Usually, this type of a collection turns inward and centralizes on the poet. Gathering the Harvest takes a different tack by looking at the events from a different point of view. The first section, Echoes of Desire, has several ekphrastic poems that are soliquoys delivered by the artist's model. The subjects are paintings by Edward Hopper and one excellent one entitled "Lisa Gheradini Sits for Her Portrait". This is the first work I've seen where Mona Lisa herself speaks:

See how it excites him/painting my shadowed eyes,
the way he lingers with my mouth - ...Desire, mine, his.
How that canvas yearns.

The most evocative poem in the section is "Lady of the Rising Steam" based on a chance meeting with a homeless woman in November of 1976. The emotional shifts in the poem, from fear to compassion to regret are powerful, a remarkable feat since the incident occurred 36 years ago. The power of the poem is all the more remarkable since it took place so long ago and is still clear in the poet's eye.

In sections two and three ("Gathering Stillness" and "Into Silence") Ms. Balistreri builds the tension with poems about loss, both immediate and imminent. There are elegies to her mother and grandson, both deceased, The pain in these poems is palpable yet the poet's voice does not fall into the trap of pathos, rather she finds an objectivity that transforms them into a powerful, loving memory. In her poem "For My Father at Ninety Three", we find her once again looking askew at her subject. The advanced age of her father has no references to decrepitude or impending death. Instead, she writes:

He accepts his stone self,
makes peace with water's wear, wind's abrasion.
He carries his shaping nowhere,
everywhere,
a phoenix in the scarlet flame of the sun.

In these two sections we see the poet not as one who surrenders to her predicament but gathering strength from the small graces that make life palatable. During her radiation therapy she is concerned about the mask and other equipment meant to protect the rest of her body from the effects of radiation but takes comfort in hearing Eva Cassidy singing "Over the Rainbow" as she submits to the procedure. She gathers more than just physical strength during this time as is evidenced in her poem "The Suit". The poem begins with her speaking to her mother with the lines:

Tonight I'm wearing the suit you loved,
the one I wore to your funeral.

Again, the poem turns away from melancholy and ends with the triumphant:

...We're going out to dinner, some posh
club with people we hardly know. I feel sad
and alone and that's why
I chose this suit. A knight's chain mail,
the kind a mother would give.
Protective and magical.

What is so stunning about this allusion is not just the transformation of the poet's choice of strength over sadness but the change in the very illusion itself. Spartan mothers would present their sons with their first armor and, while handing them the shield, would say "Come back with this shield or on it". The fatalism of the allusion is blunted with the very last line. Death is erased from the equation and the mother's gift is one of protection.

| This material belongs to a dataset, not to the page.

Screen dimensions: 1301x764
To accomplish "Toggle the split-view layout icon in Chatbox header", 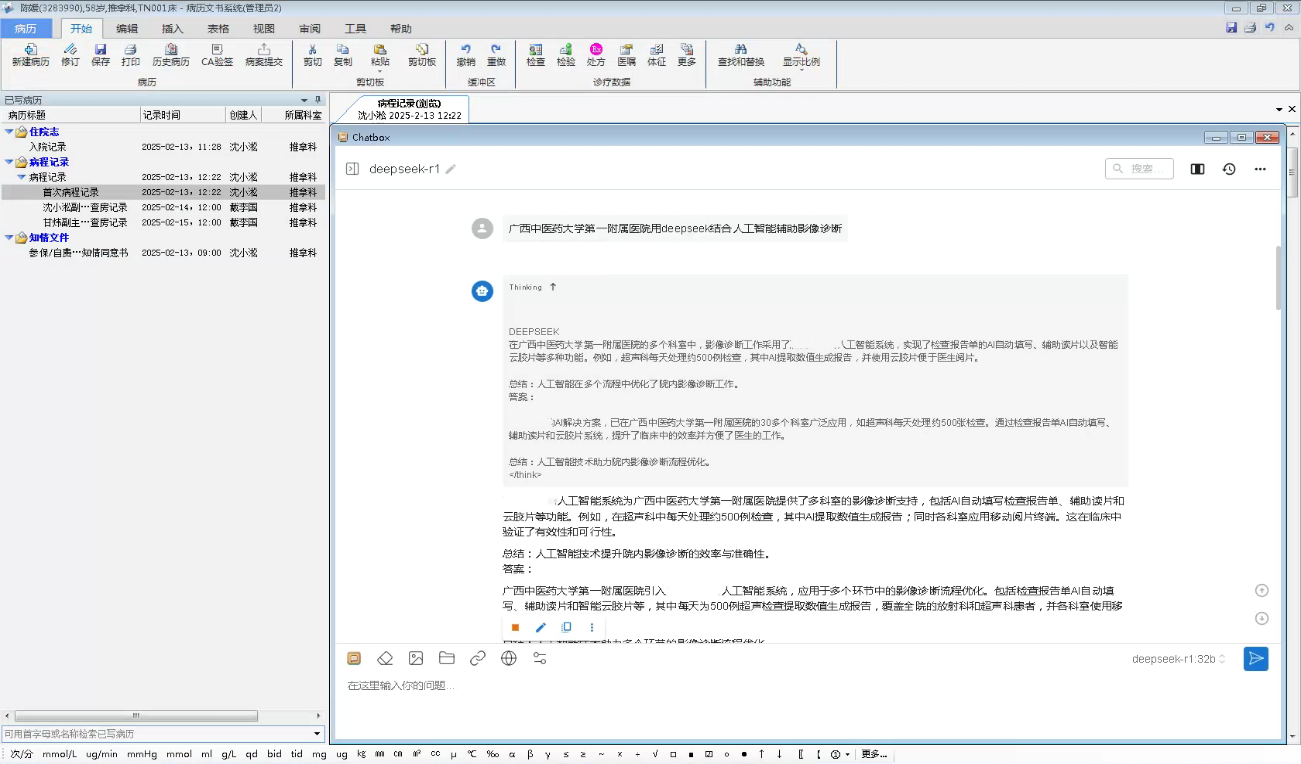I will pos(1197,169).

Mary Jo Balistreri began her career as a concert pianist but, as Gathering the Harvest makes clear, poetry is her passion. She has collected a series of impeccably crafted poems into a book whose climax and denouement seem more at home in a novel. I've quoted extensively from this wonderful book in part because I could not choose a more limited group of poems. Each page is a revelation, a song in praise of life and living that cannot be easily pulled apart for examination. The whole is stronger than any grouping of individual poems and this unity of vision presents an optimistic world view by someone who has journeyed to the dark places as well as the light. She paraphrases the artist Pierre Bonnard speaking to his wife, Marthe with the words "life lives not in the brushstroke, but in between."

Mary Jo Balistreri lives and thrives in between those brushstrokes. Her poetry, derived from her life, is crystal clear and honest. Her language is direct and her presentation is admirable, even down to the last detail. Reading this work, I am reminded of another quote from Bonnard:

Work on the accent, it will enliven the whole.

Ms. Balistreri's "accent" is pitch perfect.